El culebrón de la mansión propiedad del «proyecto familiar» Iglesias-Montero es tan grotesco, tan opuesto al más elemental decoro, que parece una parodia. Cuesta tomárselo en serio, la verdad. Pablo e Irene, el paradigma del «pueblo», titulares de un «casoplón» de revista «Hola» en lo más exclusivo de la sierra madrileña. Irene y Pablo, el «proyecto familiar» Montero-Iglesias, se apunta al selecto club de los «chalé-tenientes» para que sus hijos puedan crecer en un entorno tranquilo, rodeados de naturaleza y con buenos colegios cerca.
Los demás residentes en zonas similares o viviendas de igual valor lo hacen movidos por un insaciable afán especulador; porque pertenecen a la casta repugnante de los explotadores o, peor aún, de los corruptos; porque no toleran la cercanía de la «gente». Ellos no. Ellos es que quieren a sus hijos, no como los padres y madres insensibles que los crían en un piso de ochenta metros cuadrados. Ellos no son una familia normal y corriente, sino un «proyecto familiar», que es algo completamente distinto. Ellos no son «gente»; son «la gente». Ellos tienen bula.
Eso sí; nadie podrá reprocharles no habernos anunciado sus intenciones a bombo y platillo:
«¡¡Sí se puede!!».
Nunca un lema de campaña fue cumplido tan al pie de la letra y tan deprisa. Ellos han podido. ¡Vaya si han podido! Ya quisiéramos los simples mortales escalar el Olimpo inmobiliario a la velocidad meteórica que han alcanzado estos pseudo-abanderados de la regeneración, con rostro de cemento armado, que encarnan lo peor de la incoherencia política.

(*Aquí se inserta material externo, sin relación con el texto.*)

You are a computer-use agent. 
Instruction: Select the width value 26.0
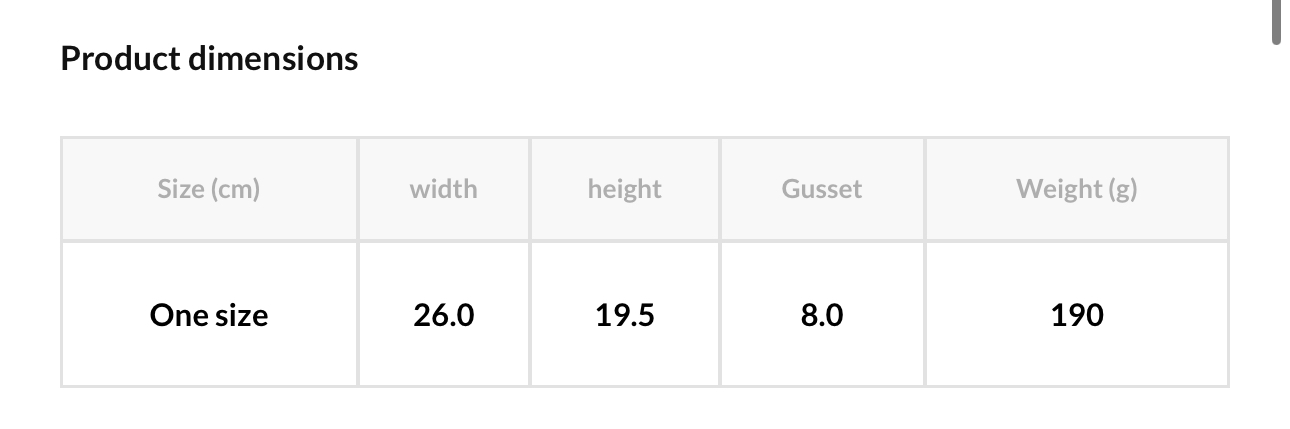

De la modesta vivienda de protección oficial en Vallecas mostrada no hace mucho en televisión por Pablo Iglesias, mientras desgranaba su mejor repertorio demagógico, a la residencia con jardín y piscina privados situada en una urbanización de lujo a las afueras de Madrid, adquirida por más de 600.000 euros, dista un «se puede» como un castillo. O mejor dicho un Podemos. La versión contemporánea del más rancio comunismo. Nada nuevo hay bajo el sol de este 2018. En ruso se las denomina «dachas» y, gracias a la sangrienta revolución encabezada por Lenin, fueron durante décadas un lujo reservado al disfrute de altos jerarcas del Partido como Pablo e Irene. Afortunadamente, hoy, el libre mercado del que abomina la feliz pareja hace posible que en España cualquier hijo de vecino tenga derecho a comprarse una. Derecho tenemos todos. Dinero, ya es otra cosa.

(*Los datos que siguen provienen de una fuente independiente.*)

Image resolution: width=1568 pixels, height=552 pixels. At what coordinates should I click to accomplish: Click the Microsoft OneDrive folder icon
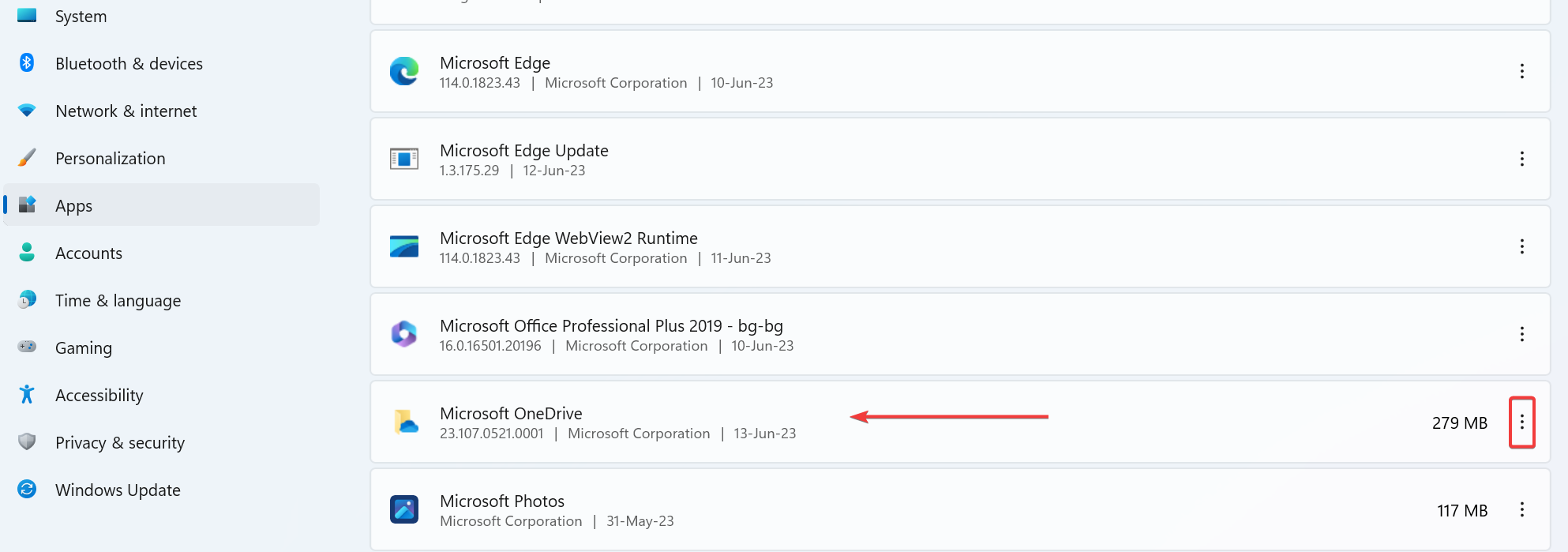pos(406,422)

Para quienes aprendimos a contar en pesetas y perdemos la noción de un importe a partir de cierta cantidad, conviene recordar que seiscientos mil euros son unos cien millones de las antiguas «rubias». Un buen pico para un exprofesor universitario sin plaza en propiedad y una exbecaria, ambos treintañeros, aupados hasta el escaño parlamentario a base de promesas imposibles de cumplir acompañadas de señalamientos personales, críticas feroces a «los ricos», descalificaciones de sus adversarios y acoso a cualquier rival mediático o político considerado un obstáculo. ¡Eso es una carrera y no las de Usain Bolt!
Los han «pillao» con el carrito del «helao» y ahora el personal se pregunta de dónde sacan (o han sacado) «pa» tanto como destacan. Su electorado anda mosca, como no podía ser menos, e incluso hay alcaldes «del cambio» que se permiten criticar semejante incoherencia. ¡Habrase visto! A grandes males, grandes remedios: consulta directa a las bases. Mira que si los echan y tienen que volver a ser «gente» en lugar de «casta» de brahmanes… ¿Cómo pagan la hipoteca? Para mí que hay gato encerrado o puerta giratoria a la vista. Porque esa «dacha» es mucha «dacha».